Many people who develop chronic obstructive pulmonary disease (COPD) blame themselves rather than the tobacco industry, which continues to promote cigarette smoking though the dangers are well-known. This disturbing 'blame and sham' attitude among patients is based on one of the most well-established associations in clinical epidemiology: the causal relationship between cigarette smoking and COPD. Exposure to cooking stove smoke from biomass fuels is also an important COPD risk factor in some parts of the world.

Although these environmental risk factors are strong, recent research suggests that genetics also plays a key role in COPD. Identifying genetic determinants and investigating their functions may lead to important progress in COPD pathobiology, diagnosis and treatment. It could also help patients understand that the disease is not their fault.

Genetics provided one of the first clues regarding COPD pathogenesis. A small percentage of patients inherit severe α1-antitrypsin deficiency (A1ATD), a well-characterized, rare syndrome that often includes COPD. The discovery of A1ATD nearly 50 years ago led to the protease–antiprotease hypothesis for COPD, which postulates that lung destruction results from an excess of protein-degrading enzymes relative to their enzyme inhibitors. This hypothesis remains important in current COPD pathobiology.

Genetics could help patients realize it's not their fault

Not all smokers are equally likely to develop COPD. An underlying susceptibility appears to run in families. Indeed, familial studies of severe, early-onset COPD patients without A1ATD suggest other genetic risk factors. Smokers who are first-degree relatives of these subjects are about three times more likely to develop COPD than are smokers in general. Non-smokers who are first-degree relatives of these subjects are not at increased risk1, suggesting that genetic factors may interact with smoking.

As with other complex diseases — those influenced by multiple genetic and environmental factors — many studies of candidate genes have failed to replicate. Yet subsequent genome-wide association studies (GWAS) have found four genomic regions associated with COPD that meet the stringent standard for statistical significance in genome-wide studies2,3,4,5.
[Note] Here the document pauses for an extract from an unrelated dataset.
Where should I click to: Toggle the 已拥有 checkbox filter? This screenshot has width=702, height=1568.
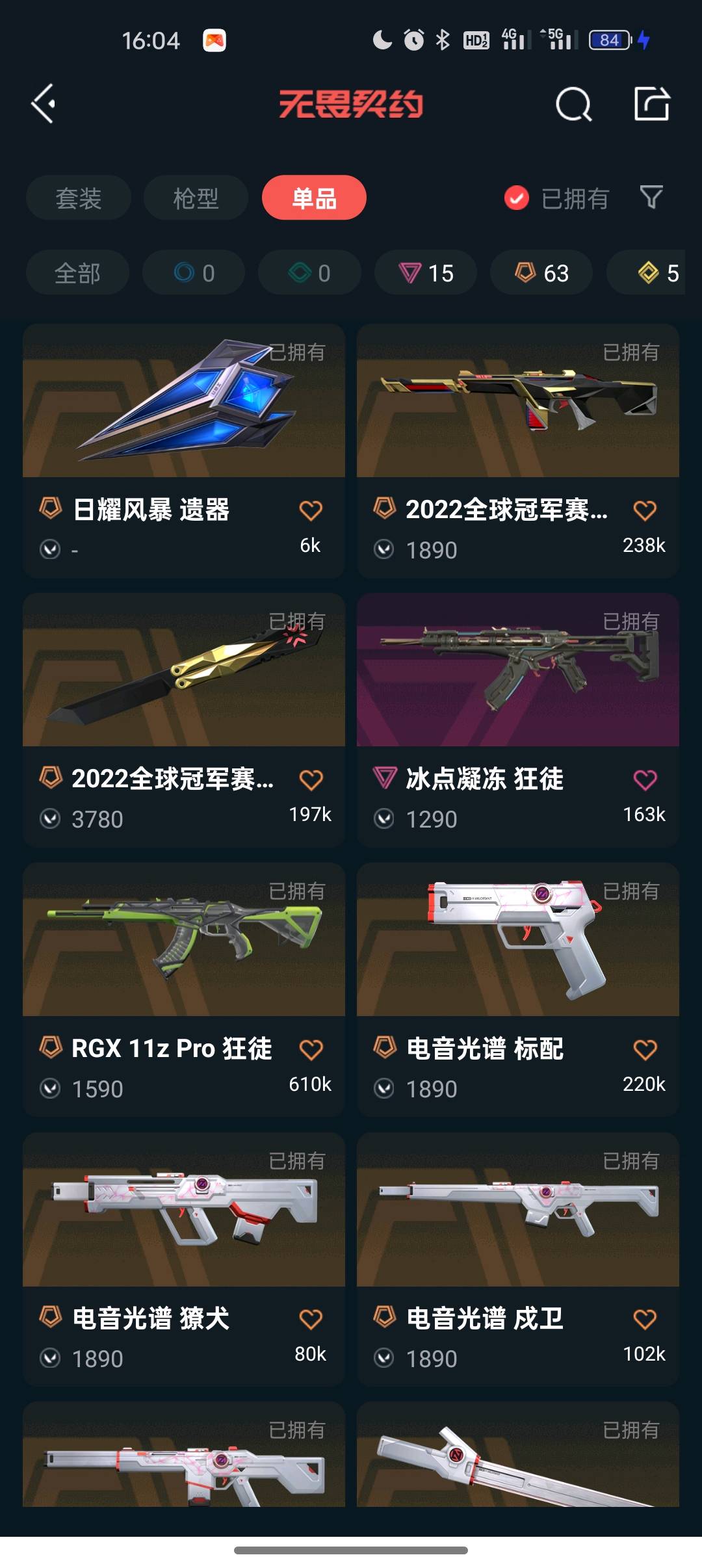coord(517,198)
Two of these genomic regions, near the HHIP and FAM13A genes — the former a member of the developmentally essential hedgehog pathway, the latter a gene of unknown function — are also associated with variations in lung function levels in samples taken from the general population5,6. An association with lung function does not in and of itself prove susceptibility to COPD; genes that influence traits that vary among healthy people, such as height, are not always the same ones that influence pathological conditions, such as dwarfism. However, the associations of COPD to genomic regions near HHIP and FAM13A are convincing. They have been replicated in several studies, and a potential functional genetic variant that regulates HHIP gene expression has been found upstream from HHIP7. Further study of HHIP and FAM13A may identify new biological pathways involved in COPD.

The other two regions identified by GWAS, on chromosome 15 and chromosome 19, include many genes of interest, including several related to nicotine addiction. The chromosome 19q region has been associated with smoking behaviour; it is the location of the gene CYP2A6, involved in nicotine metabolism. Similarly, the chromosome 15q25 region, which contains genes for several components of the nicotinic acetylcholine receptor, has been convincingly related to smoking behaviour. The same region also contains the gene IREB2, which encodes an iron binding protein that has been potentially linked to COPD susceptibility.
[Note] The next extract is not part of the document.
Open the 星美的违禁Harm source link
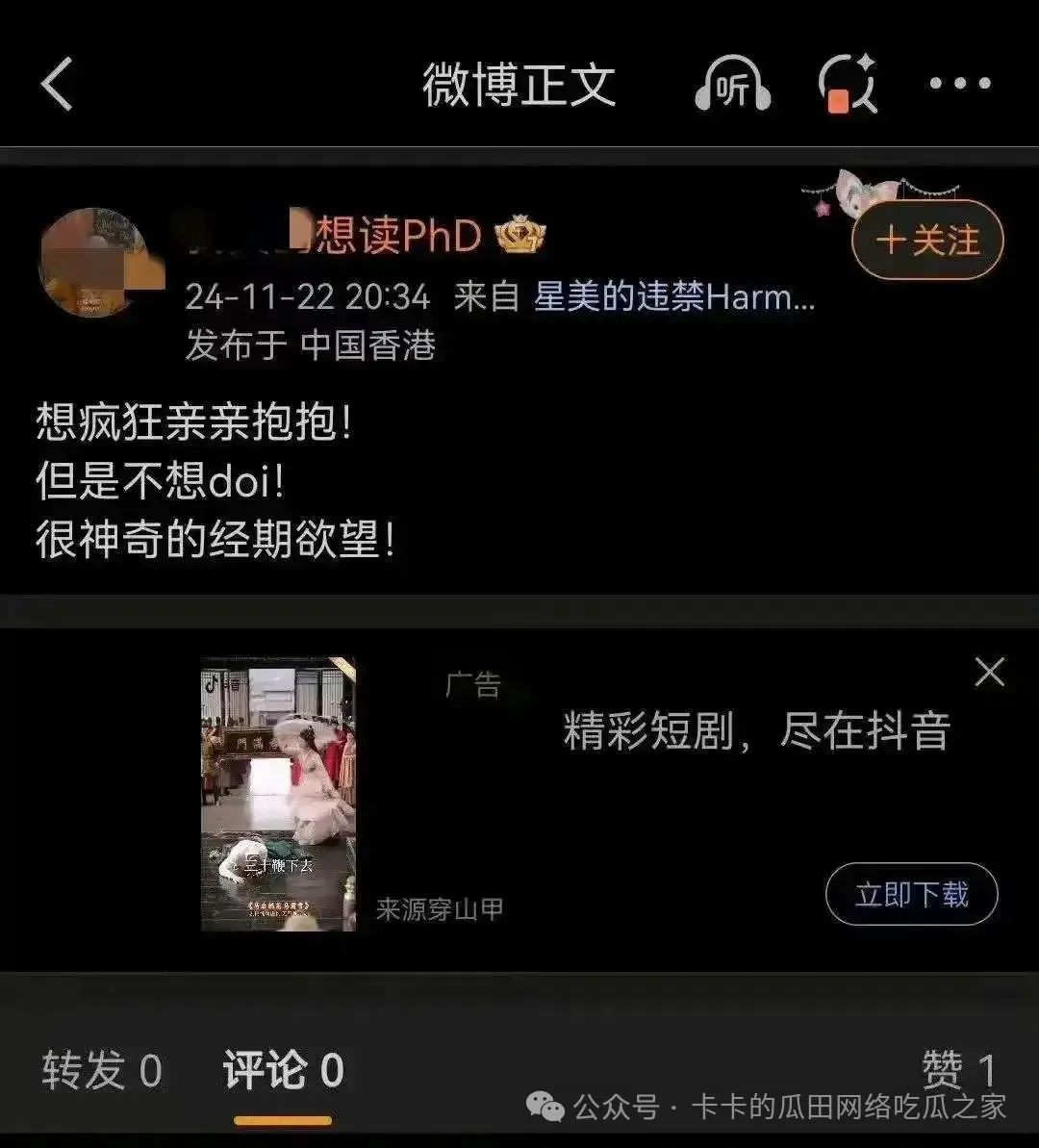The height and width of the screenshot is (1148, 1039). pyautogui.click(x=673, y=296)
The overwhelming association between COPD and smoking provides a unique opportunity to understand the relationships between environmental and genetic influences on risk of disease. In most complex diseases, environmental factors are either unknown or difficult to measure. Cigarette smoking behaviour, on the other hand, can be accurately quantified. Of course, genes and the environment are intertwined; genetic determinants of nicotine addiction may influence exposure to COPD's key environmental risk factor. Furthermore, the risk from smoking suggests that epigenetic factors may also influence COPD pathogenesis8.

The next generation of genetic research on COPD will include studies of rare genetic variants assessed by sequencing or genotyping the variants in patients' exomes (the protein-coding portions of the genome) and ultimately by sequencing their entire genomes. Advances in computational biology and phenotype characterization based on imaging and clinical observation will also be needed in coordination with genetic studies to dissect the COPD syndrome into groups of patients with different subtypes — an initiative with both diagnostic and therapeutic implications. COPD is highly heterogeneous, with variable amounts of emphysema and airway disease. Integrating genetic studies with chest computed tomography (CT) scans has already identified the BICD1 gene as a potential determinant of emphysema.

However, comprehensive understanding of the complex pathobiology of COPD will probably require the integration of multiple -omics data types (for example, proteomics, transcriptomics and metabolomics) with detailed phenotypic assessment, epigenetics, and genetic variants using systems biology and network science approaches.

Avoiding tobacco smoke will always be an essential public health message. But for millions already suffering, advances in genetics,pathophysiology and phenotyping may lead to new opportunities for specific diagnosis and personalized treatment of COPD.